▶ Aufgaben:
**A.** Nenne alle Eigennamen von Orten, Gewässern und Anlagen, die im Text über den Weihnachtsmarkt vorkommen.
**B.** Warum hielt das Paar in Kopenhagen laut dem Text über den Weihnachtsmarkt Hot Dogs für die Nationalspeise der Dänen?
**C.** Schreibe den Text über den Weihnachtsmarkt im gleichen Ton weiter, beginnend nach seinem letzten Satz.

▶ Textauszug:
════════════════

Und dann sitze ich im Riesenrad des Tivoli-Park in Kopenhagen mit meinem damaligen Lebensabschnittsgefährten. Die Schiffsreise über die kalte Nordsee von Travemünde nach Kopenhagen taucht in meiner Erinnerung auf und ich sehe uns im verregneten Kopenhagen lustwandeln im gelben Ostfriesennerz und jede Menge Hot Dogs verzehren. Wir nahmen damals an, es sei die Nationalspeise der Dänen, weil sie an fast jeder Ecke angeboten wurden.
Ich bekomme Lust auf Hot Dogs ! Aber doch nicht auf dem Weihnachtsmarkt !
Unter der roten Weihnachtsmütze sind alle Menschen gleich...
Vor dem Flammkuchenstand treffe ich auf eine Gruppe Holländer mit Nikolausmützen auf dem Kopf. Sie sind fröhlich, tragen eine kleine Glühweinfahne vor sich her und singen während des Wartens auf die Flammkuchen „What shall we do with the drunken Sailor...“. So viel gute Laune in der Mittagspause ist fast so unerträglich, wie Schlagsahne auf Reibekuchen und ich ziehe weiter zum Rathausvorplatz.
Hier bahne ich mir meinen Weg durch eine Gruppe Engländer, die ebenfalls mit lustigen Gesichtern und roten Weihnachtsmützen in ihre Glühweinbecher schauen.
Stelle dir vor es ist Weihnachtsmarkt und vom Rathaus aus wird die Revolution ausgerufen !
Vor dem Rathaus wird Handwerkskunst verkauft und hier steht auch der legendäre Weißwein-Glühwein-Stand, zu dem offensichtlich jeder, der in dieser Stadt auf Weihnachtsmärkten bummelt, mindestens einmal in der Saison hingeht. Am hellen Tag stehen dort schon Trauben von glühweindurstigen Besuchern an und ihre Augen funkeln in Vorfreude auf das heiße Getränk mit den leuchtenden Glühbirnchen an der Tannendekoration um die Wette.

════════════════

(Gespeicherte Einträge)
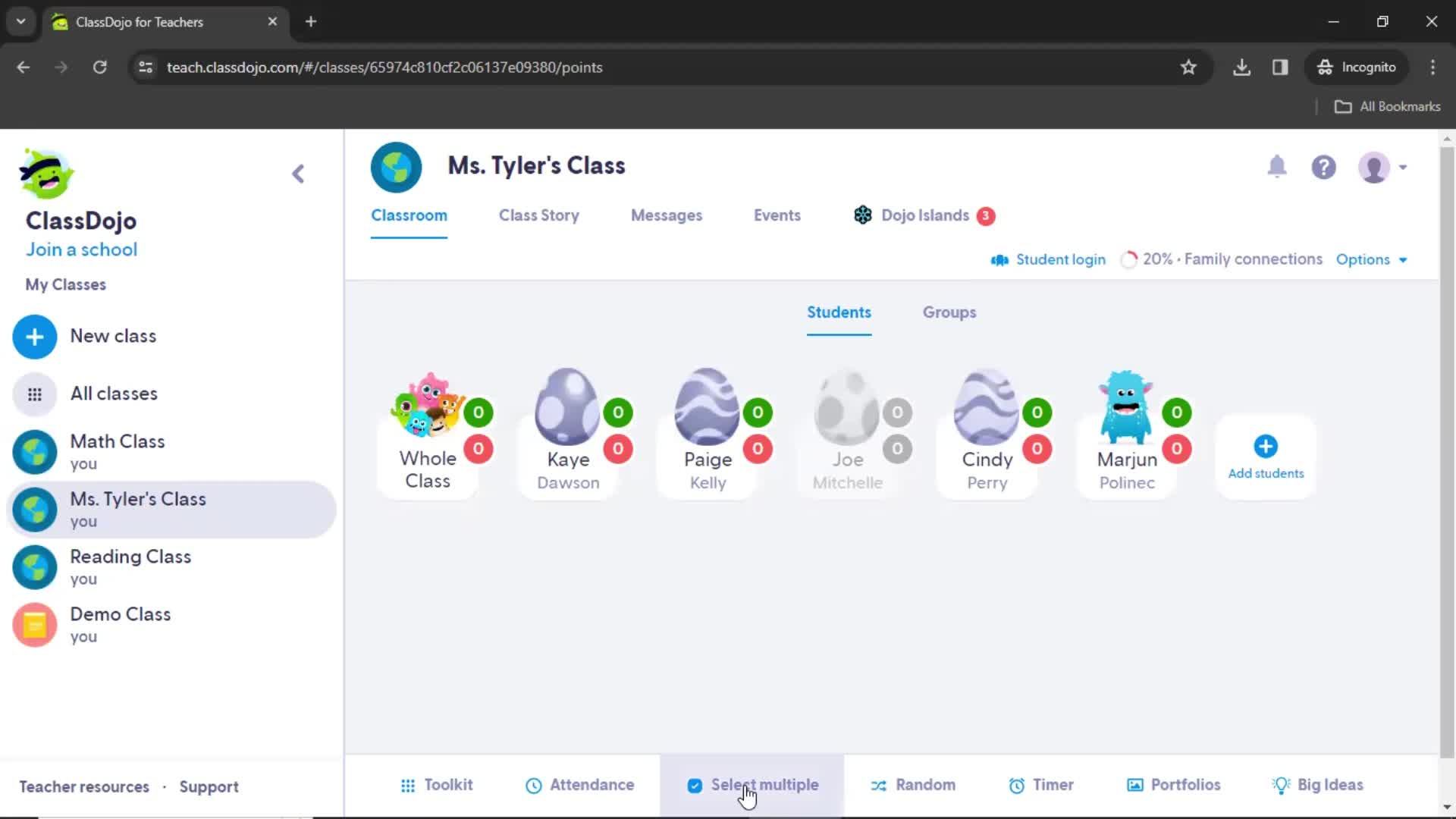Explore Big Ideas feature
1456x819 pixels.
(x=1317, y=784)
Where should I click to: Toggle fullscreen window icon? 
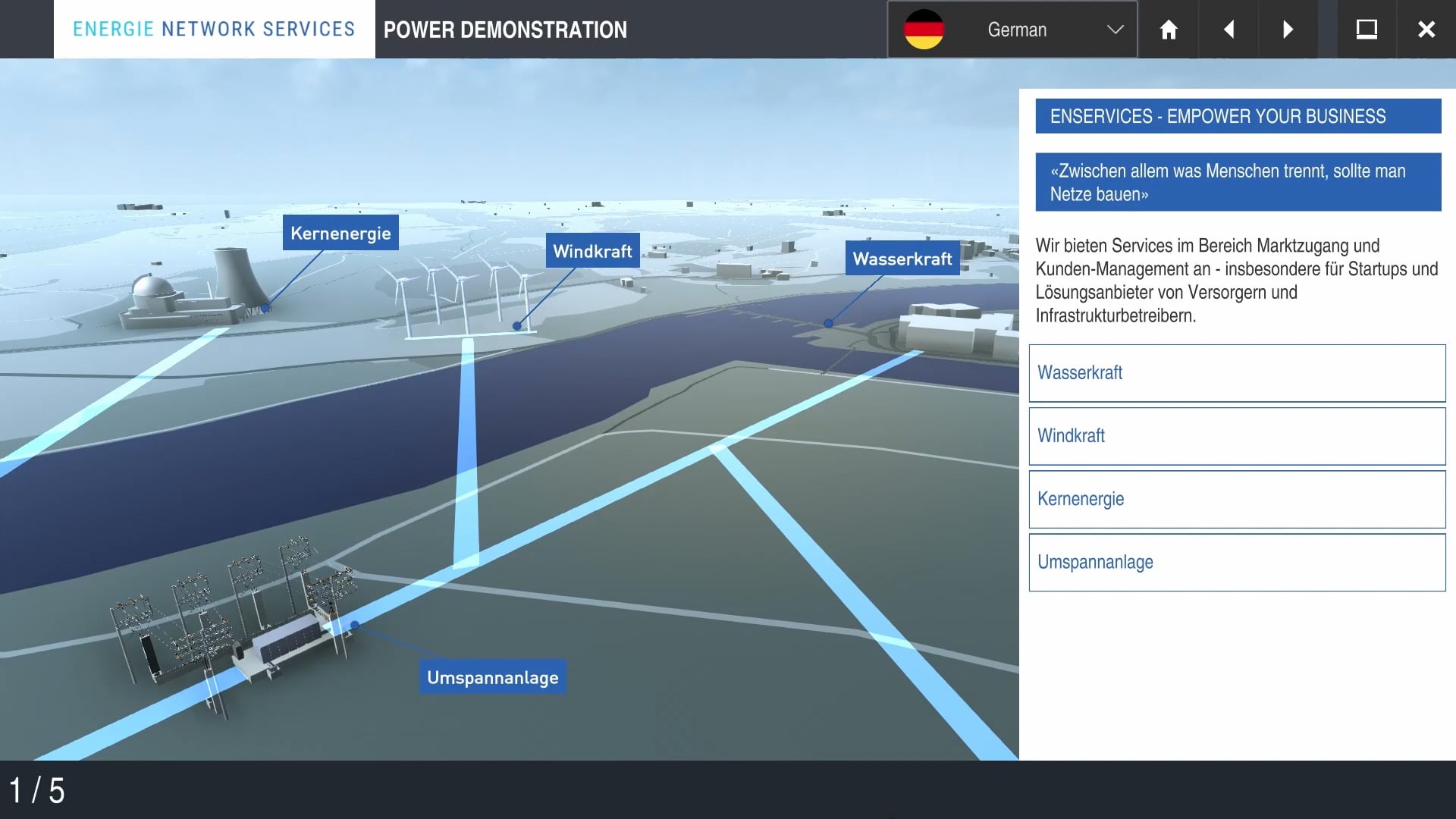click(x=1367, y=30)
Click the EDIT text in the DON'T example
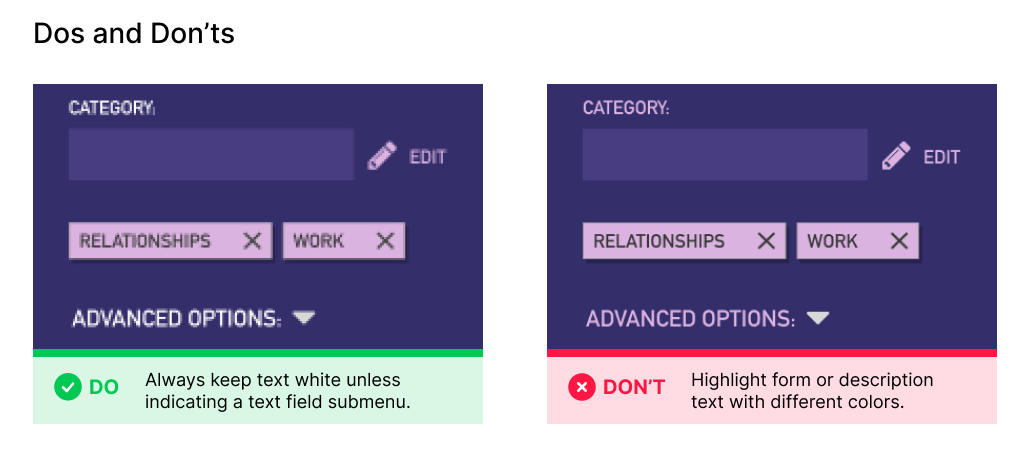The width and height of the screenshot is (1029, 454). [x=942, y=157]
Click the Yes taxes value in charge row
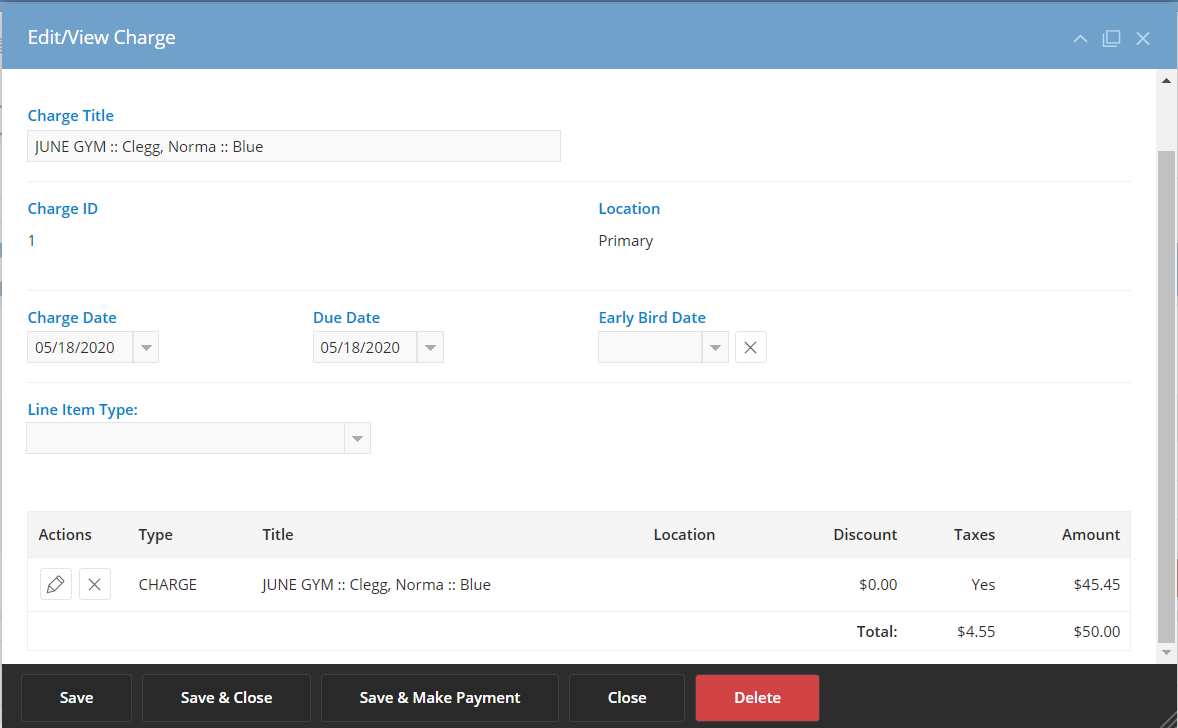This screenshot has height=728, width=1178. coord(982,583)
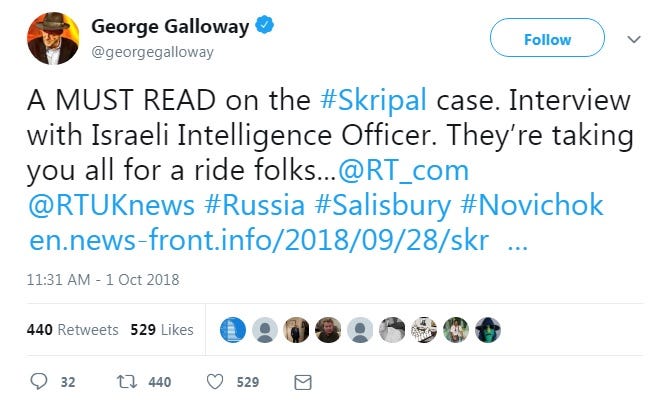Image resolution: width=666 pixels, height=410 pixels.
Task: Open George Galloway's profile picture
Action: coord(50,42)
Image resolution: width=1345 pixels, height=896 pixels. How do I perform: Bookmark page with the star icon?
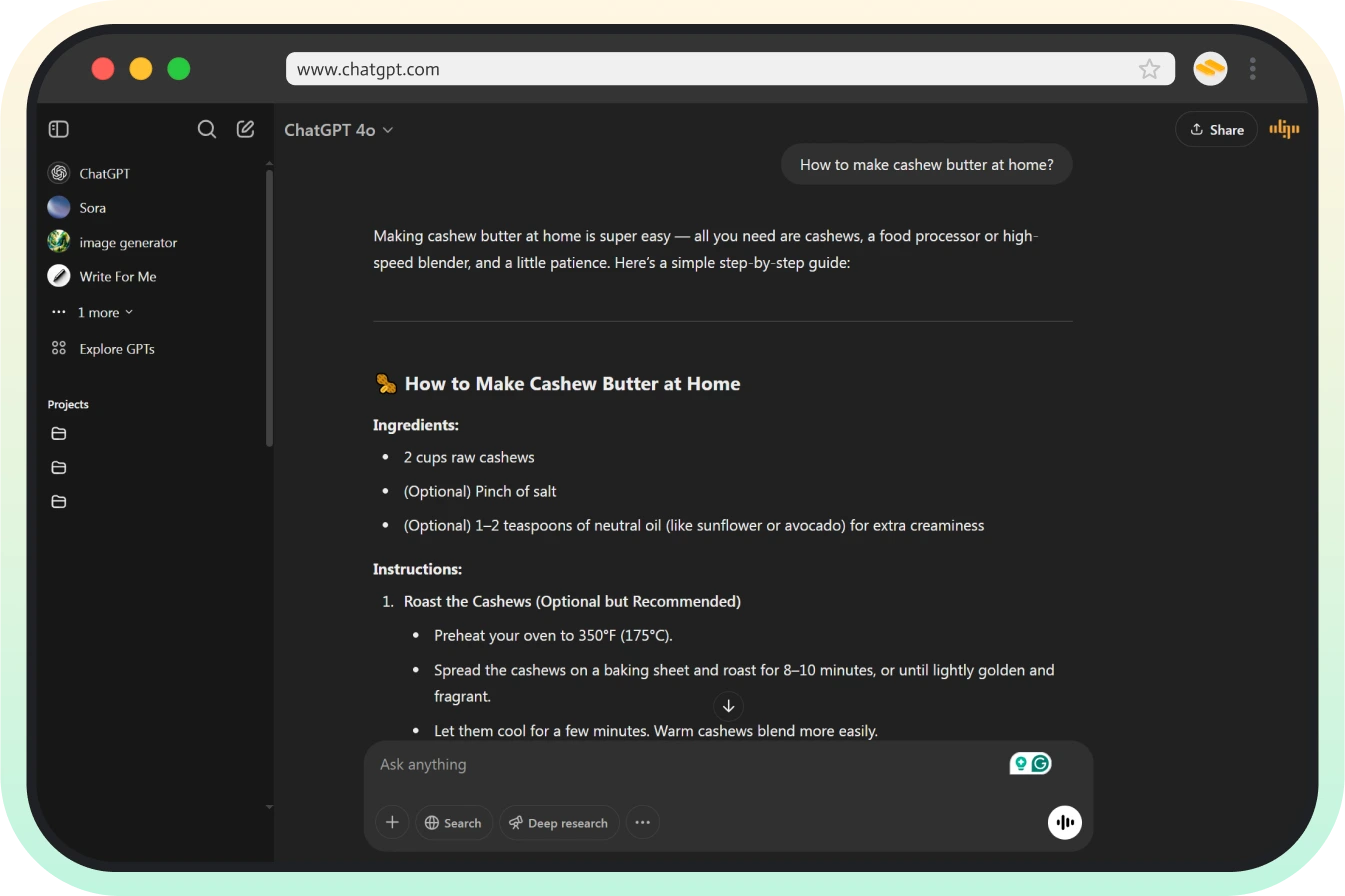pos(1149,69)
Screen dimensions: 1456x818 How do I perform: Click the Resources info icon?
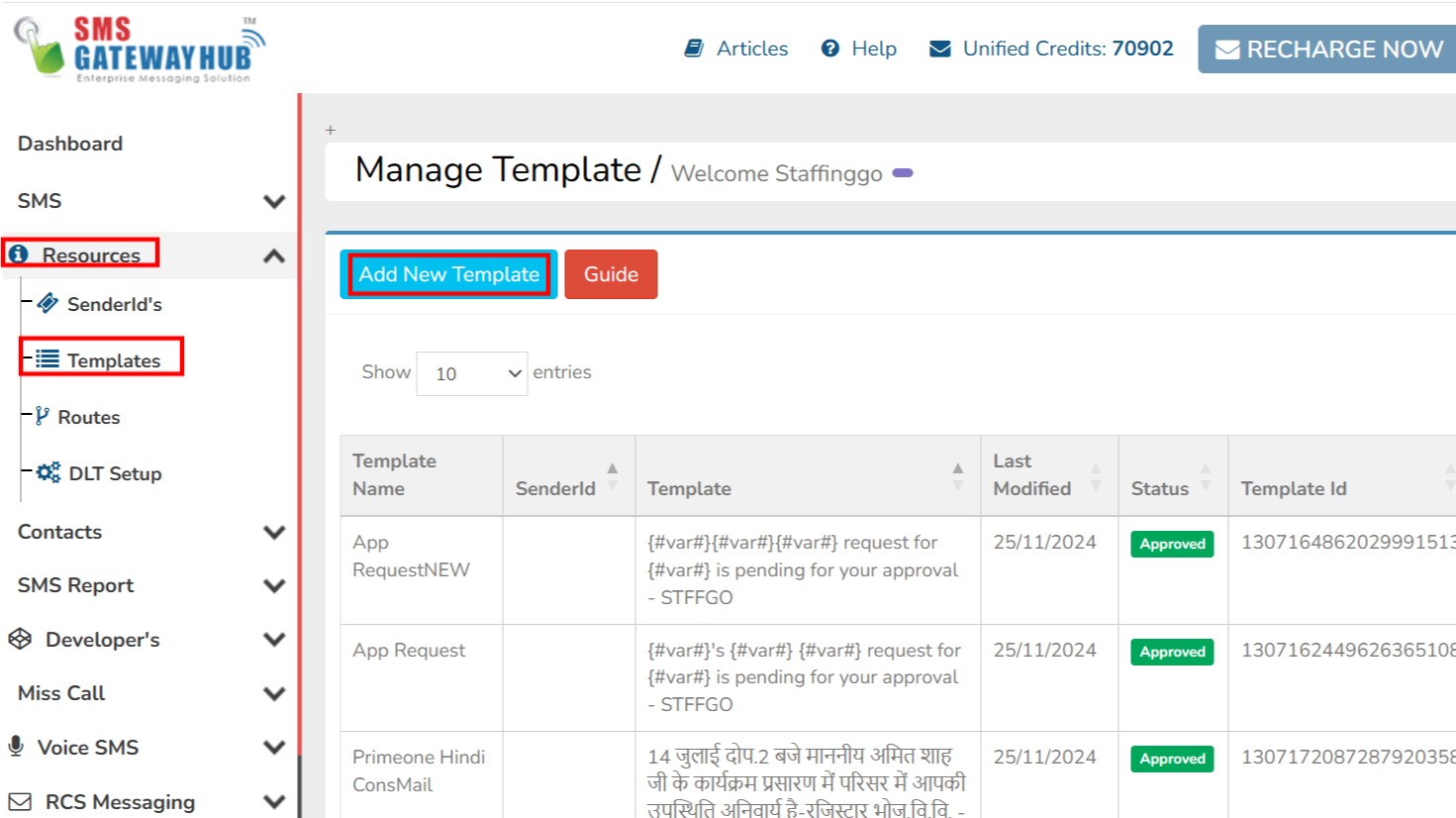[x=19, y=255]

════════════════

▶ Lösungen:
**A.** Tivoli-Park, Kopenhagen, Nordsee, Travemünde

**B.** Weil sie an fast jeder Ecke angeboten wurden.

**C.**
Was würde bloß geschehen, wenn genau in diesem Moment jemand vom Balkon des Rathauses eine Revolution ausrufen würde ? Lachen Sie nicht ! Das ist alles schon da gewesen. In den neunziger Jahren wurde das Leben Heinrich Heines in Düsseldorf von vielen Schauspielern über Stunden an vier verschiedenen Orten aufgeführt. Und dazu gehörte auch das Ausrufen der französischen Revolution von eben diesem Rathaus mit dem unwiderstehlichen weißen Glühwein. Aber roten Glühwein, der einer Revolution Rechnung tragen würde, gibt es dort auch - neben vielen anderen Getränken, die bei den Gästen eine vorweihnachtliche Stimmung erzeugen sollen.
Mam, Mam, schnapp dich de Pann, mir wolle Rievkoche han !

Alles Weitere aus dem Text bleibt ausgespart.